Quando ingressei no primeiro ano ginasial, prestes a completar 11 anos, já estava preparado para os novos desafios que a vida escolar iria me impor. A base que havia recebido era mais que suficiente para encarar as mudanças que viriam pela frente.

Apesar das mudanças radicais entre uma escola e outra, entre as matérias do ginásio e a cartilha do grupo escolar, uma coisa não se alterou. Da mesma forma que o aprendizado dos tempos de grupo escolar, tudo que aprendi no ginásio continua me servindo até hoje.

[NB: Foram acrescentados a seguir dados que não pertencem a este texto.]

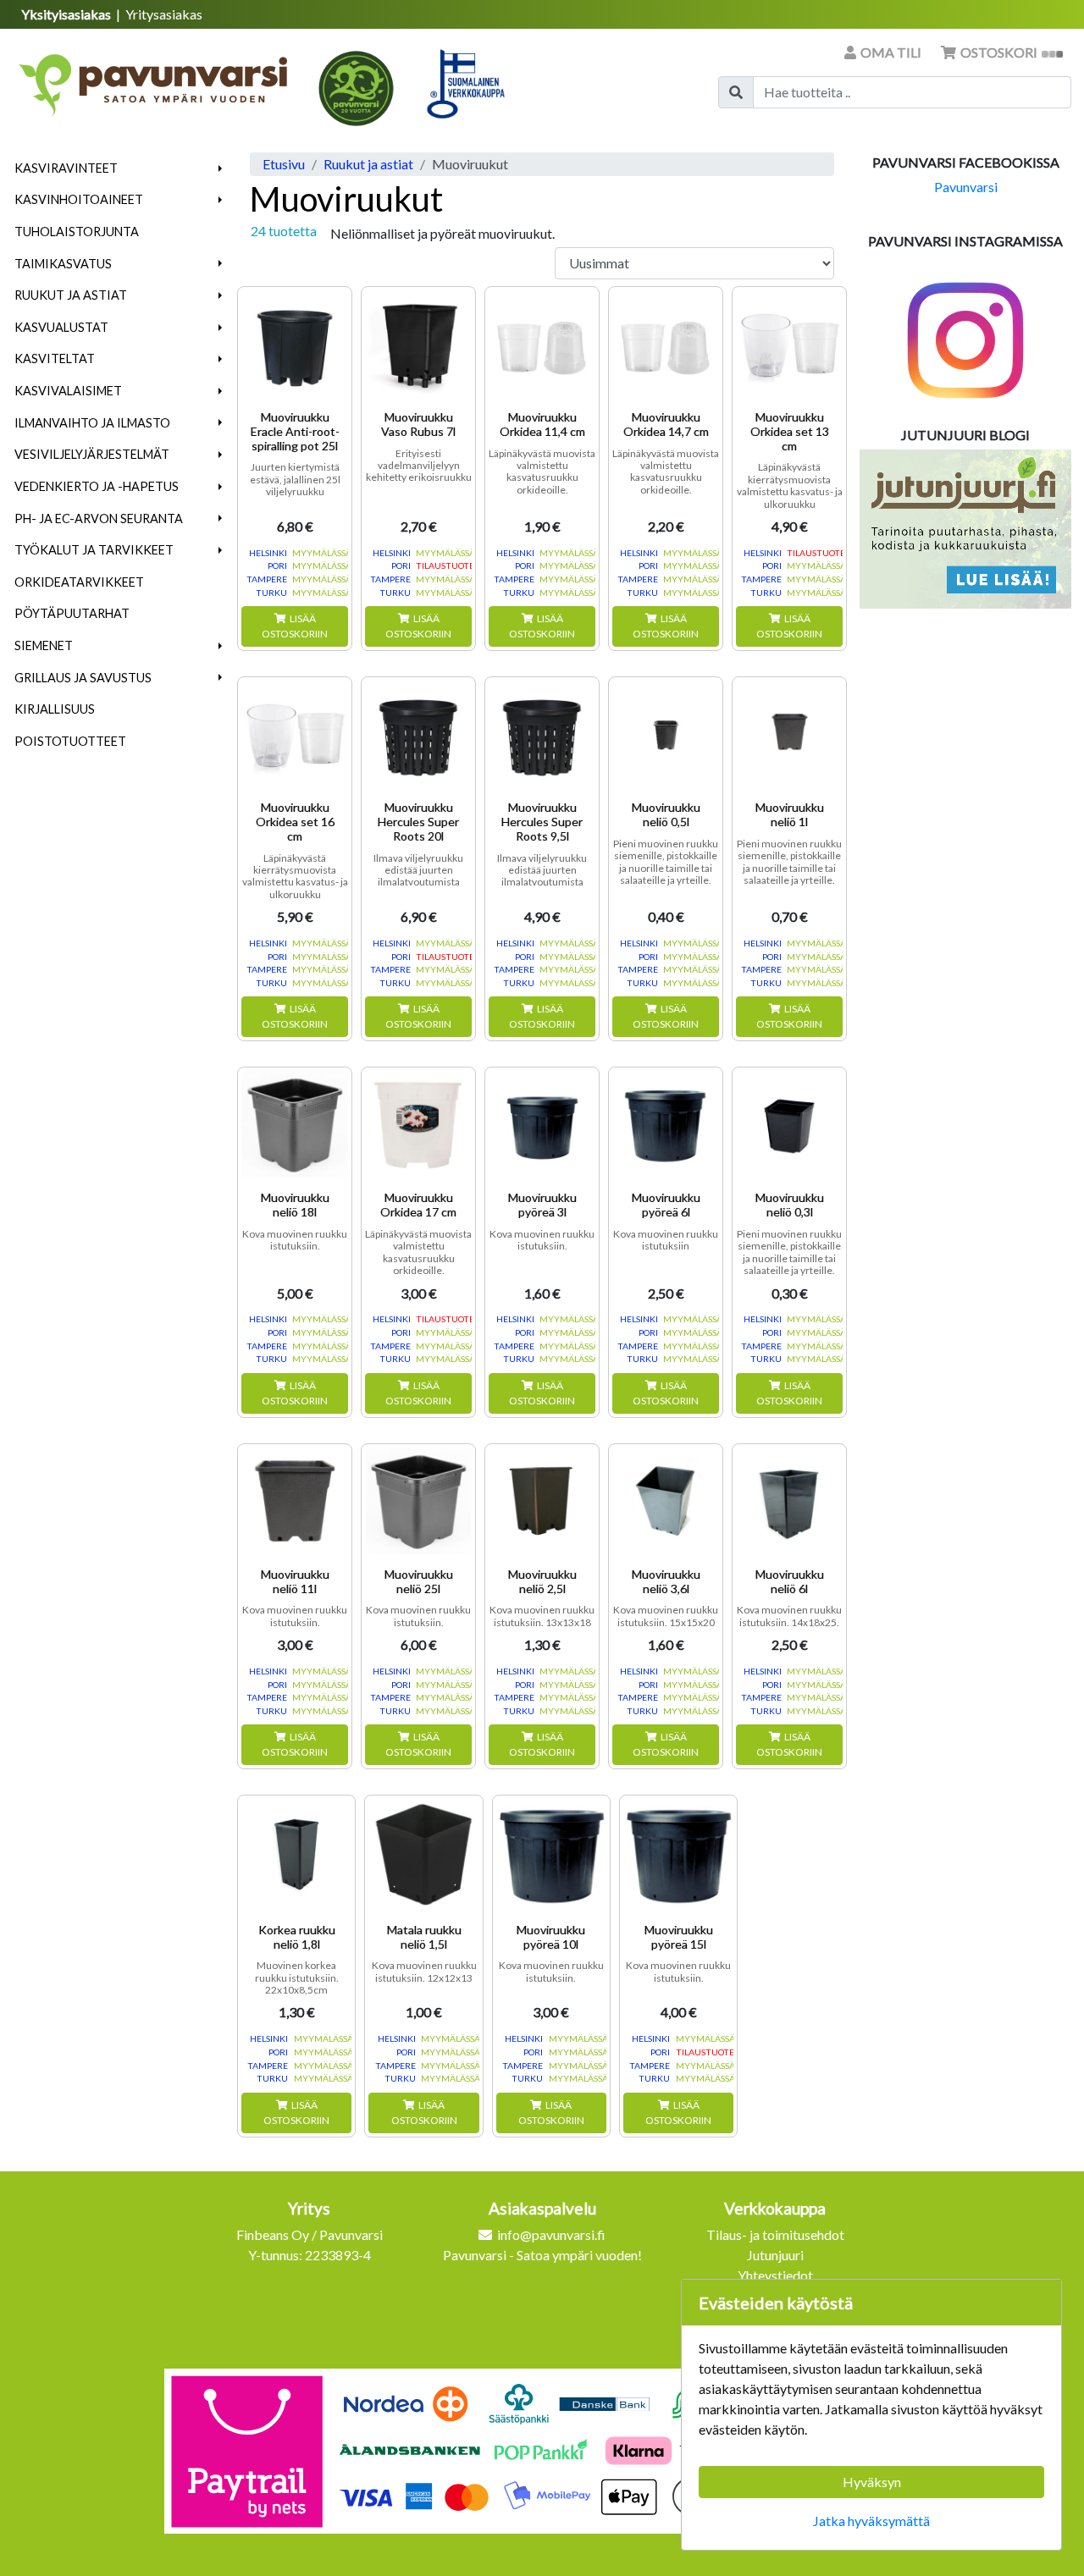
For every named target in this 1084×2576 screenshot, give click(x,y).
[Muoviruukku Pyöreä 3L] (542, 1124)
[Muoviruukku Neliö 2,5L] (542, 1501)
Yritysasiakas (163, 14)
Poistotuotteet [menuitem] (70, 741)
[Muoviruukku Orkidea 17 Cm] (418, 1124)
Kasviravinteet (66, 168)
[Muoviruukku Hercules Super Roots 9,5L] (542, 734)
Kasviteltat (54, 358)
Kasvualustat (61, 327)
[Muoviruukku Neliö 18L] (294, 1124)
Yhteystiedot (775, 2275)
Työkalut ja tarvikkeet (94, 550)
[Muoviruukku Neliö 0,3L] (789, 1124)
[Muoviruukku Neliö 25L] (418, 1501)
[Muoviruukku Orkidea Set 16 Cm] (294, 734)
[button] (220, 168)
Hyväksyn (872, 2482)
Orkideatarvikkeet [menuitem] (79, 582)
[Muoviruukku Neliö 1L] (789, 734)
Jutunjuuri (775, 2255)
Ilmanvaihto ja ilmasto (92, 423)
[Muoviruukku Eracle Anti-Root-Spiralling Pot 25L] (294, 343)
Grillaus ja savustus (83, 677)
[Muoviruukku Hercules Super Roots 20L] (418, 734)
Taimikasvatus (63, 263)
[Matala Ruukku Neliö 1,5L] (423, 1854)
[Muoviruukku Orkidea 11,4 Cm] (542, 343)
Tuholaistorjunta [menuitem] (76, 231)
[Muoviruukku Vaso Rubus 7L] (418, 343)
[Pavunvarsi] (154, 79)
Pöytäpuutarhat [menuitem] (72, 613)
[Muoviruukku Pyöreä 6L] (665, 1124)
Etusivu (284, 164)
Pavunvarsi (966, 187)
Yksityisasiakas (67, 14)
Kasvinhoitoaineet (78, 199)
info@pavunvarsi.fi (551, 2234)
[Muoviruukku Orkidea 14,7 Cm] (665, 343)
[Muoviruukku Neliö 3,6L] (665, 1501)
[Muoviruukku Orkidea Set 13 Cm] (789, 343)
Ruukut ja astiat (70, 295)
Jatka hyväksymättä (871, 2521)
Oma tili (891, 52)
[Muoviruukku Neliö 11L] (294, 1501)
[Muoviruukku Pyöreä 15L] (678, 1854)
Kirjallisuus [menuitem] (54, 709)
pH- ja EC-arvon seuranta (98, 518)
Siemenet (43, 645)
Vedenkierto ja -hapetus (96, 486)
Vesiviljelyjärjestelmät (91, 454)
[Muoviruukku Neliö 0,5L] (665, 734)
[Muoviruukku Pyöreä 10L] (551, 1854)
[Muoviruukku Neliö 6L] (789, 1501)
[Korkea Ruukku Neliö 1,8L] (296, 1854)
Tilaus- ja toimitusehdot (775, 2234)
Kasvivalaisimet (68, 390)
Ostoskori (999, 52)
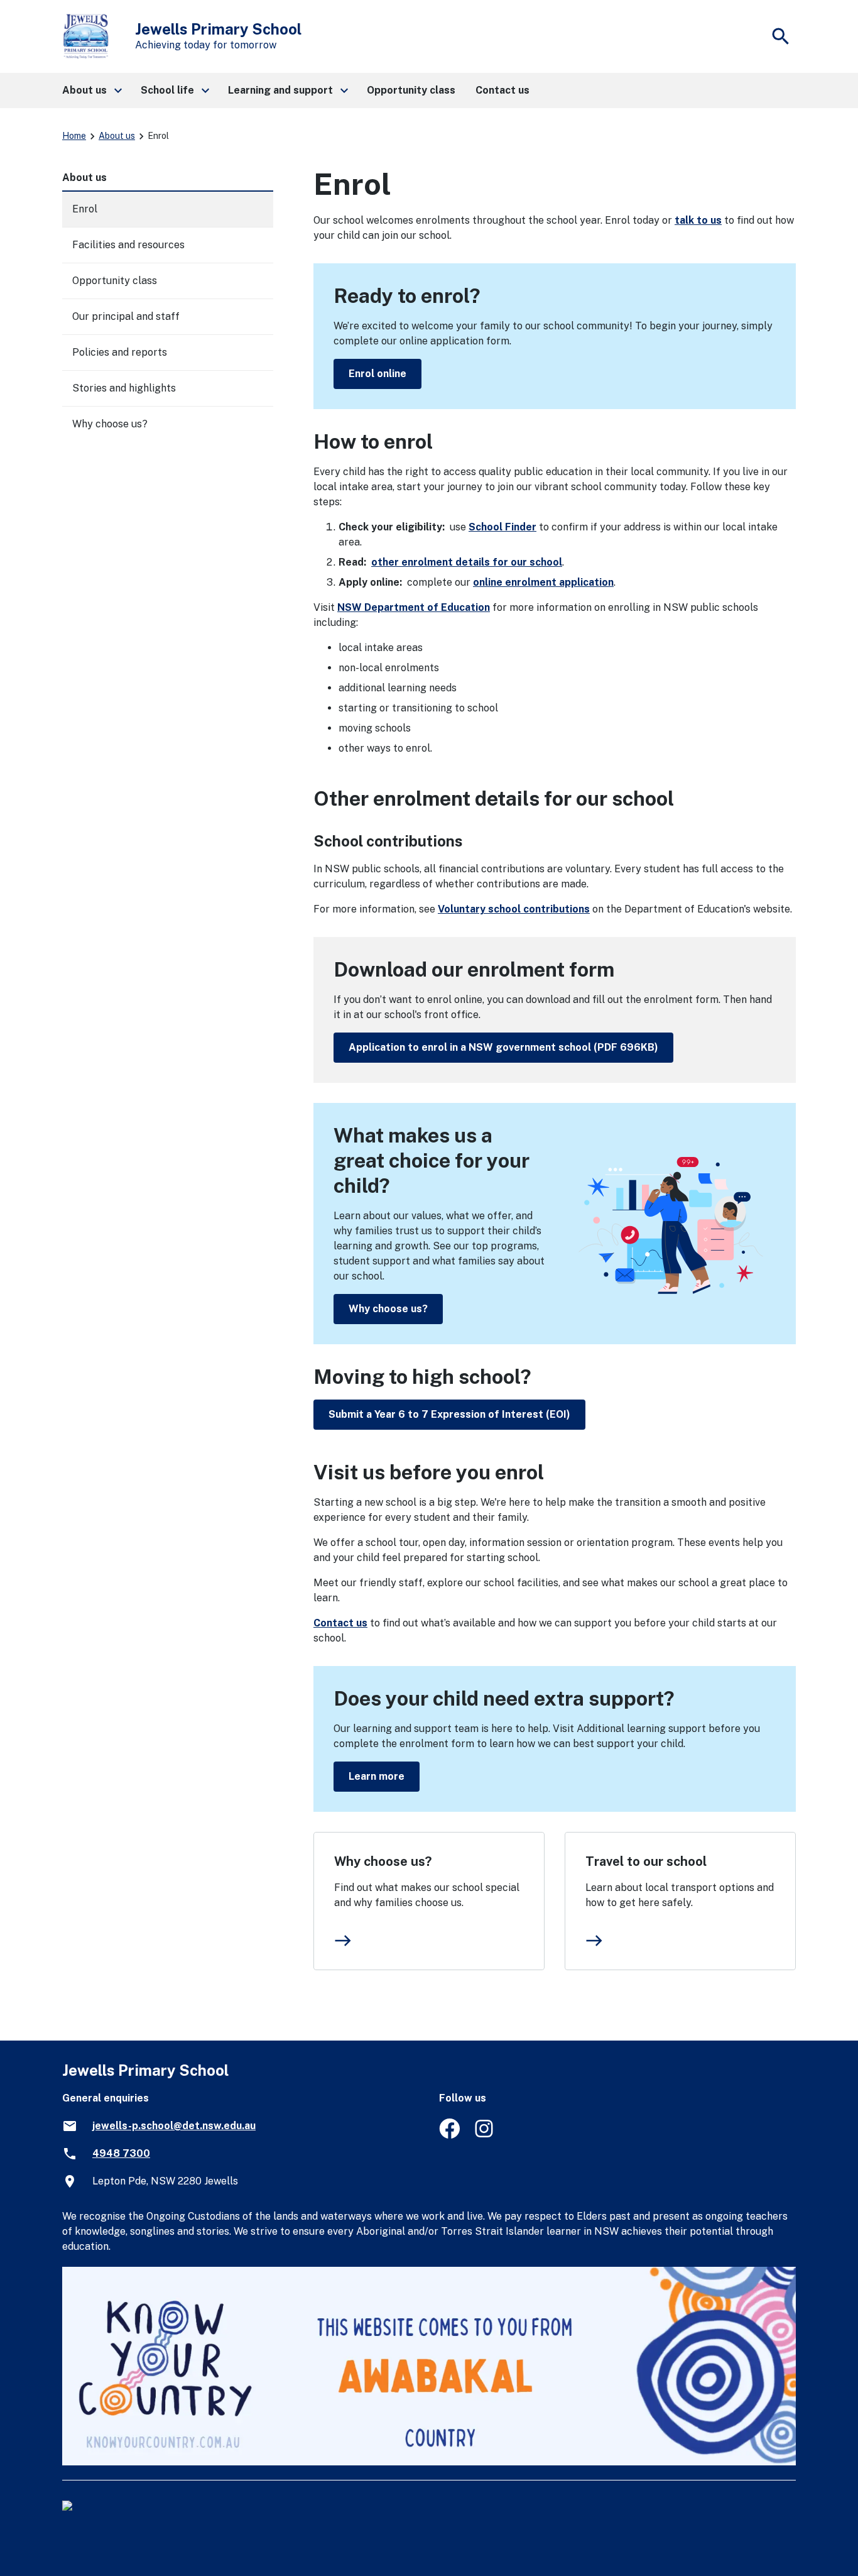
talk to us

E não são apenas os ensinamentos que até hoje povoam minha mente. Os momentos vividos naquela escola imponente estão arquivados até hoje no meu baú de memórias.

Posso, num piscar de olhos, recordar momentos que marcaram minha passagem pelo ginásio, ouvir o burburinho intenso do recreio. Ou uma voz grave avisando algum desavisado que o mesmo estava infringindo uma das regras básicas.

‘Sapato na quadra’. Qual dos milhares de alunos que passaram pelo ginásio nunca ouviu essa frase retumbante?

Essa expressão, tão ouvida naqueles tempos, era usada sempre que alguém pisava na quadra de esportes da escola usando sapato de sola de couro. Quando isso ocorria logo se ouvia a voz grave do professor Barretto, que mais do que depressa dava o aviso para que o mesmo deixasse aquele local sagrado para ele e para os alunos.

Talvez aquela simples frase dita em alto e bom som não representasse para mim mais do que um aviso para alguém que estava infringindo uma das regras. Mas hoje me dou conta que aquilo significava muito mais que isso.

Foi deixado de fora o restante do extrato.